=== TEXT EXTRACT ===

Imagine yourself in place of the child that you know or love who has APD. You are at home and your mom calls for you to come downstairs. You obey that command quickly and run into the kitchen to see what she needs to say to you. She says, “Go get your ball clothes out of your bag, put them in the wash because we have to
leave for your game in an hour, and then I need you to go pack your dinner. Oh and don’t forget to get your water bottle.”
You leave that conversation feeling pretty confident in your ability to accomplish those tasks. None of them are difficult to do, so you turn your attention to the first one. You pass your sister as you go get your ball clothes out of the bag. She’s trying to reach a balloon that’s floated to the ceiling, so you stop to help her. Then you hear your mom saying “don’t forget to pack the chips too!” Just like that, you’ve forgotten the whole list of things you were supposed to do and your mom is upset at your for the umpteenth time today. You tried. You really did. You didn’t mean to forget. You didn’t mean to not do each of those tasks.
So let’s explore what mom could have done better.
First of all, checklists are the friends of a child with APD.
Don’t be afraid to write everything down that the child needs to do. Not only does it encourage independence and responsibility, but it also helps them quickly recall the things that they need to remember. In this way, you are setting them up for success.
You’re helping to take away the fear of messing up.
That’s what we want to do for our kids anyway. We should be the safe place where they can mess up and still come to us knowing that it’s okay. Relationships are first, so we don’t want to constantly make them feel as though they can do nothing right.
Second of all, give one direction at a time.
In our previous scenario, Mom gave too many directions and then kept adding more to the child. I’m the queen at doing this. I’ll walk by a toy and tell them to pick it up. Then I’ll look on the stairs and see something else of theirs that needs to be picked up. And so the story continues to go. Before my kids know it, I’ve given them well over 10 instructions that have done nothing but left all 3 of us frustrated at each other. I’m a work-in-progress with this. However, giving one direction at a time will enhance the possibility that the child will remember and follow through the instructions you’ve given.
When the child has finished the first direction, have them return to you with a “status report” and then to receive what the next job is that needs to be done.
No child likes to feel like they’re a mess up all of the time. No parent likes to hear their child say “I try so hard, but I can’t do anything right. I’m a dummy.”

===

* **STATED EXERCISE**:
Answer these questions about the passage on children with APD:
1. What item does the mom tell the child not to forget at the end of her first set of instructions?
2. What is the child's sister trying to reach?
3. What should the child return to the parent with after finishing the first direction?
Answer from the passage on children with APD alone.

=== EXTRACTED DATA ===

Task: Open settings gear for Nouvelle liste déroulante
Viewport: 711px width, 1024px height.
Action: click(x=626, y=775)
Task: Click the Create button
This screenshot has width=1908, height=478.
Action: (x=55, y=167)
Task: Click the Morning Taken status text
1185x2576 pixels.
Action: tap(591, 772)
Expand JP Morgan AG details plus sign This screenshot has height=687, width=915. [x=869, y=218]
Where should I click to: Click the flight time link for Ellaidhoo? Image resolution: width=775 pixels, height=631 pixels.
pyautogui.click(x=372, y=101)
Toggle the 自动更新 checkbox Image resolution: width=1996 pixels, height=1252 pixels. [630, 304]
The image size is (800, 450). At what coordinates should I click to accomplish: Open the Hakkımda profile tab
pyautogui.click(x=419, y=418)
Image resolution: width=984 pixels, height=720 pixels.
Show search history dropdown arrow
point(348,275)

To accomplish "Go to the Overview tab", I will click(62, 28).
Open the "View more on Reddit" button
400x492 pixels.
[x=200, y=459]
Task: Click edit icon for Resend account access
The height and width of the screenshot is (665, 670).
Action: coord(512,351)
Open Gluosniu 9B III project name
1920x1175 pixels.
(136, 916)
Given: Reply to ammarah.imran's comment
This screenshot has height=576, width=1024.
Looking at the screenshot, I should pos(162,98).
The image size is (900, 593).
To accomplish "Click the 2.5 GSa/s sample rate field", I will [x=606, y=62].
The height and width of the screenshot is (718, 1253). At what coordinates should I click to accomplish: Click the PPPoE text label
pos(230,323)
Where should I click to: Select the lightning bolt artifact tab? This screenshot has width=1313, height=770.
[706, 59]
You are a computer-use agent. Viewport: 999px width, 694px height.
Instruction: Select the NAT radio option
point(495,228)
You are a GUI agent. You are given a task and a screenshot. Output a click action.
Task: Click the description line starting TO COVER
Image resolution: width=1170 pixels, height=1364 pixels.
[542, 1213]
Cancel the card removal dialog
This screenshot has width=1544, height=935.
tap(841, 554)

===

* **SOLUTION FOR THIS PROBLEM**:
1. The water bottle.
2. A balloon that has floated to the ceiling.
3. A "status report."